(Beginning of PROVIDED DATA)

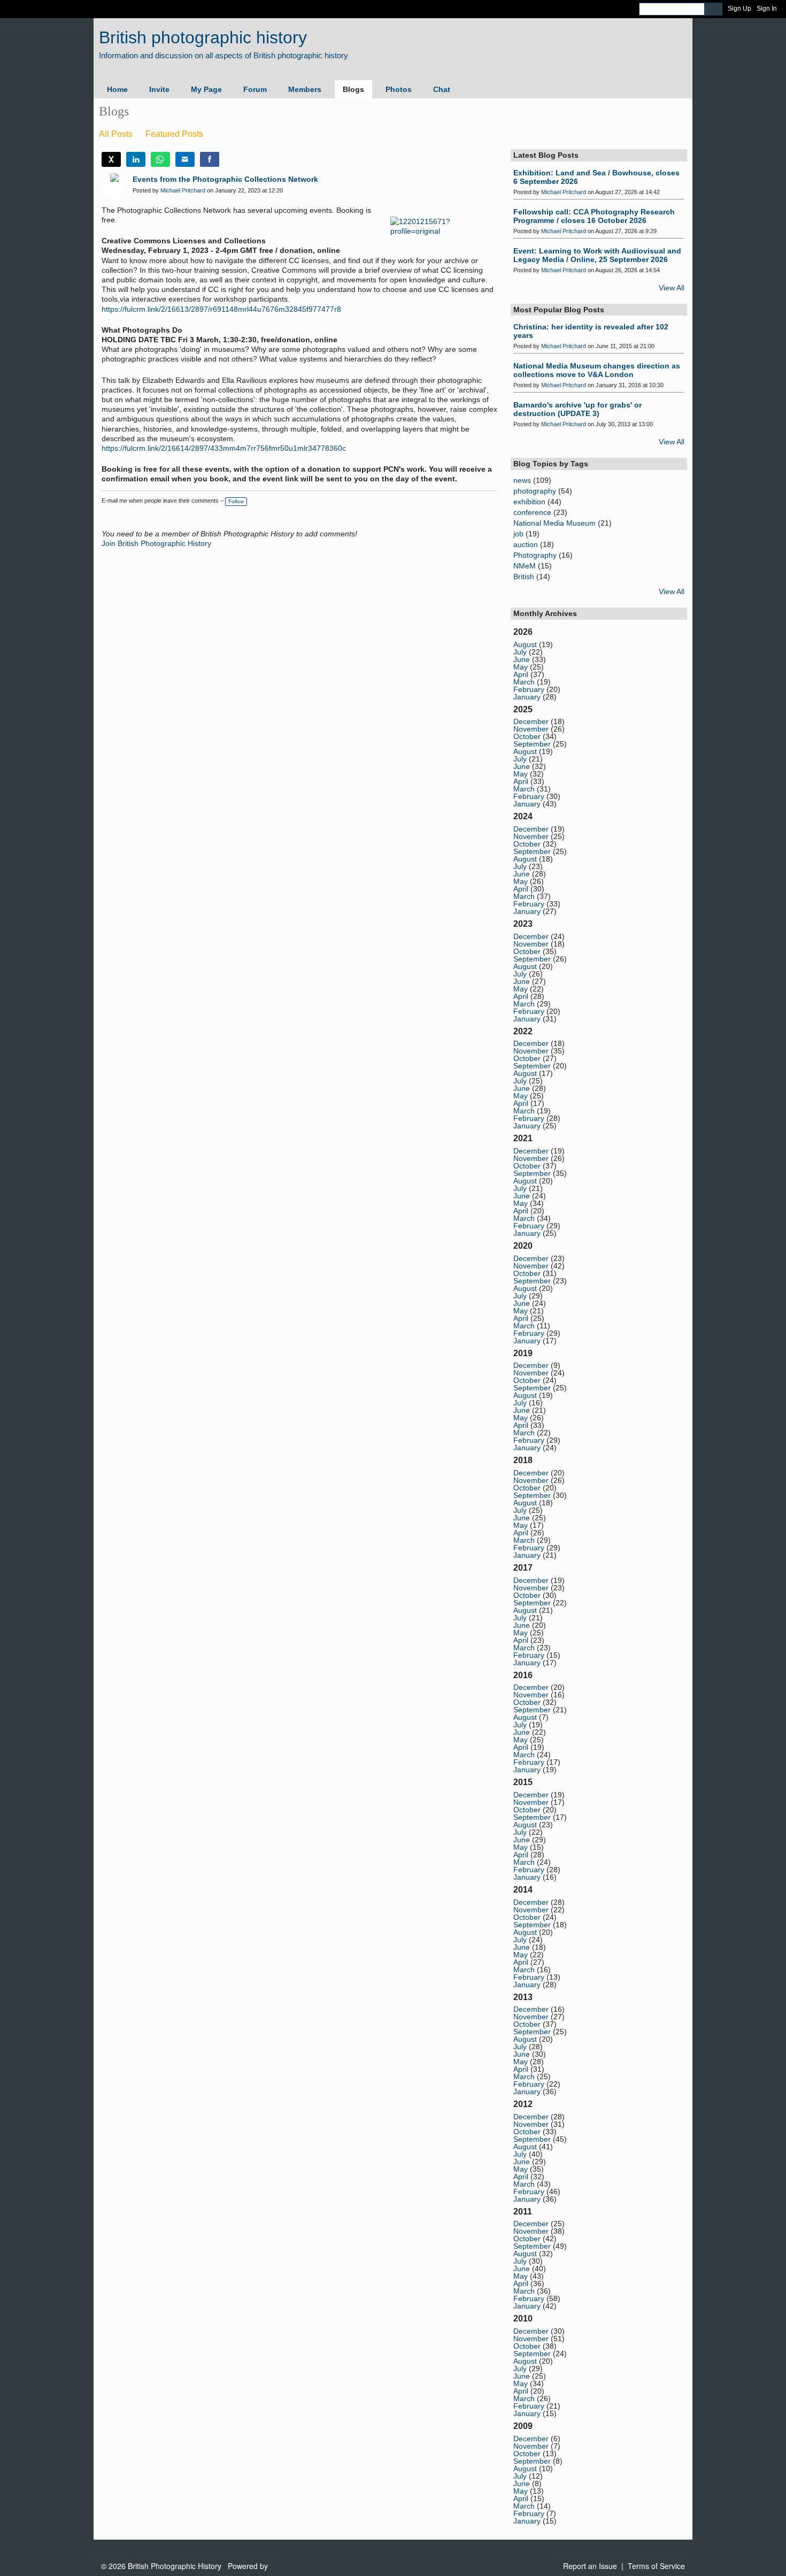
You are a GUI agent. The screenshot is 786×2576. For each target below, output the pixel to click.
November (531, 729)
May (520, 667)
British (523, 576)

(End of PROVIDED DATA)
(Beginning of PROVIDED DATA)

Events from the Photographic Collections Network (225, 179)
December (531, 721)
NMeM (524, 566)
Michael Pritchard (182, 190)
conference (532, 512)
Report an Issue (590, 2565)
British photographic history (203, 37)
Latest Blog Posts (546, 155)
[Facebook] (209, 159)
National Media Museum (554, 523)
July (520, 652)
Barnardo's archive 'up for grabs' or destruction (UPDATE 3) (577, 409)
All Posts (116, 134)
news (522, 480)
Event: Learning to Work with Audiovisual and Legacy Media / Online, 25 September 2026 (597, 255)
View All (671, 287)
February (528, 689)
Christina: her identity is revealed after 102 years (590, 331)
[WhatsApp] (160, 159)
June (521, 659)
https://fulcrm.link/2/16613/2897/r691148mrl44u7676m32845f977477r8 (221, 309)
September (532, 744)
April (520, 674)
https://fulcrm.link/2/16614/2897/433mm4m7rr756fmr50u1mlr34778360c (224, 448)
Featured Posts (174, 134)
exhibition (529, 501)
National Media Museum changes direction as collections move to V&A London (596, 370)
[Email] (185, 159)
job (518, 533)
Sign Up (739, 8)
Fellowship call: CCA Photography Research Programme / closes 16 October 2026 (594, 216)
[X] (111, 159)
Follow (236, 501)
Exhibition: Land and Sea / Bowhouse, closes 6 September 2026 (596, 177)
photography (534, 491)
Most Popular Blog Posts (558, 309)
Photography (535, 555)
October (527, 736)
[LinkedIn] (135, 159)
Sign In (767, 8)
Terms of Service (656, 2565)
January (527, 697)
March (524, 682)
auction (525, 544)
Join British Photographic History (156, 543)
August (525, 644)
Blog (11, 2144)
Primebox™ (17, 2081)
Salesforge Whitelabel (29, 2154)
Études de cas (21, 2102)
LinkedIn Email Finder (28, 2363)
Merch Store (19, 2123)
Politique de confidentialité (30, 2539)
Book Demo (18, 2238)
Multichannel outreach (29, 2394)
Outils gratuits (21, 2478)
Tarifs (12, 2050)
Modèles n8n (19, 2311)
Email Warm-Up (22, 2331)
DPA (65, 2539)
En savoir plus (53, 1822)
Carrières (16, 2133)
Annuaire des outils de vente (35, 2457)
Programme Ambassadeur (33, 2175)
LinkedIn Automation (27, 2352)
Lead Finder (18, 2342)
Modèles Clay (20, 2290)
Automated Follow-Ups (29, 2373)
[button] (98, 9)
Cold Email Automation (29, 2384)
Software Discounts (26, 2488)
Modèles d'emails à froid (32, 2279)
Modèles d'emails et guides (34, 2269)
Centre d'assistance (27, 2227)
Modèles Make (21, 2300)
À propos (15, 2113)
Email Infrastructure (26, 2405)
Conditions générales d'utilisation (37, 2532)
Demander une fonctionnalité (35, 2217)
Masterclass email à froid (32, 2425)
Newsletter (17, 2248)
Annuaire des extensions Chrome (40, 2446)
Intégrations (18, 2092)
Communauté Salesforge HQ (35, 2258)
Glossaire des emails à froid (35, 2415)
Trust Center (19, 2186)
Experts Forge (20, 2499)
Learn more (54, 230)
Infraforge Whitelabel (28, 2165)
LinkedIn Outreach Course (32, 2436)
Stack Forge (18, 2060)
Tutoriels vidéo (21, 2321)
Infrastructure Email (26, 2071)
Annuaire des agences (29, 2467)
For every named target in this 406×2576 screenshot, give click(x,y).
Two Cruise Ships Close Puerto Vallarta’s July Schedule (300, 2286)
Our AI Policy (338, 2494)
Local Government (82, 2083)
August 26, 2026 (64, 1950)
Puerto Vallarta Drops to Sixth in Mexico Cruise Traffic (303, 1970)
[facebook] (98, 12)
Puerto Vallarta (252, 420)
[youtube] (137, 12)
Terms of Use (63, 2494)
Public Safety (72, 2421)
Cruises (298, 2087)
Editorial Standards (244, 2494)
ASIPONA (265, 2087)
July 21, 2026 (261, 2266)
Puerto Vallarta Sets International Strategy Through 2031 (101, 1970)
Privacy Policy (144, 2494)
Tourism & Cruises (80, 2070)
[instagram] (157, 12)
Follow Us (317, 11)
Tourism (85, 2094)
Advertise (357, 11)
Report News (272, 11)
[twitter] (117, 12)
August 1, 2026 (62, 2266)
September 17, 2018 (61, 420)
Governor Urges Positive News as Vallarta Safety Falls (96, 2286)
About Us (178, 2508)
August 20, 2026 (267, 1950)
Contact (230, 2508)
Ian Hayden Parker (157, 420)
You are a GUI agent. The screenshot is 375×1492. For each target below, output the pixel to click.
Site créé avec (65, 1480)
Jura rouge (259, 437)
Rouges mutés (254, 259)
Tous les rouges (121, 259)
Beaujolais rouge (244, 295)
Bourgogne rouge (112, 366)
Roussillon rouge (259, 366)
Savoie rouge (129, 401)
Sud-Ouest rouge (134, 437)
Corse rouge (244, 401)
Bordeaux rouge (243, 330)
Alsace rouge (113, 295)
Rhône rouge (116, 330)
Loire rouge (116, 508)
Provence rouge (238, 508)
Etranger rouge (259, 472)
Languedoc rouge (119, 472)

(End of PROVIDED DATA)
(Beginning of PROVIDED DATA)

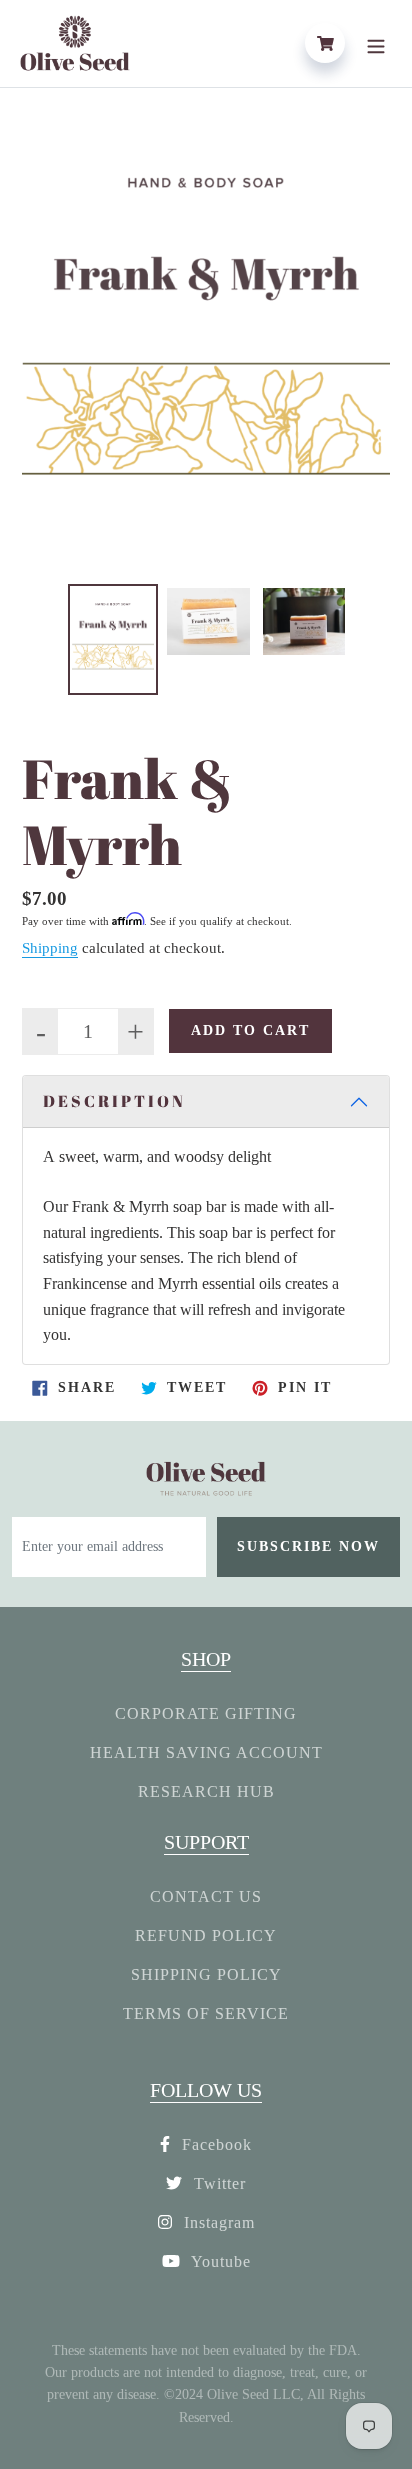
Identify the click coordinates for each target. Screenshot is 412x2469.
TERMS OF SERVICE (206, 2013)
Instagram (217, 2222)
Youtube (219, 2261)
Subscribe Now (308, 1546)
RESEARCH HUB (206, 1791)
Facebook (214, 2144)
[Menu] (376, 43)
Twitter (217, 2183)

(End of PROVIDED DATA)

* **EXERCISE BRIEF**
The range runs from the line above containing "February (528, 689)" to the line containing "exhibition (529, 501)", inclusive. Restate those lines word for word and no others.

* **WRITTEN SOLUTION**
February (528, 689)
Christina: her identity is revealed after 102 years (590, 331)
[WhatsApp] (160, 159)
June (521, 659)
https://fulcrm.link/2/16613/2897/r691148mrl44u7676m32845f977477r8 (221, 309)
September (532, 744)
April (520, 674)
https://fulcrm.link/2/16614/2897/433mm4m7rr756fmr50u1mlr34778360c (224, 448)
Featured Posts (174, 134)
exhibition (529, 501)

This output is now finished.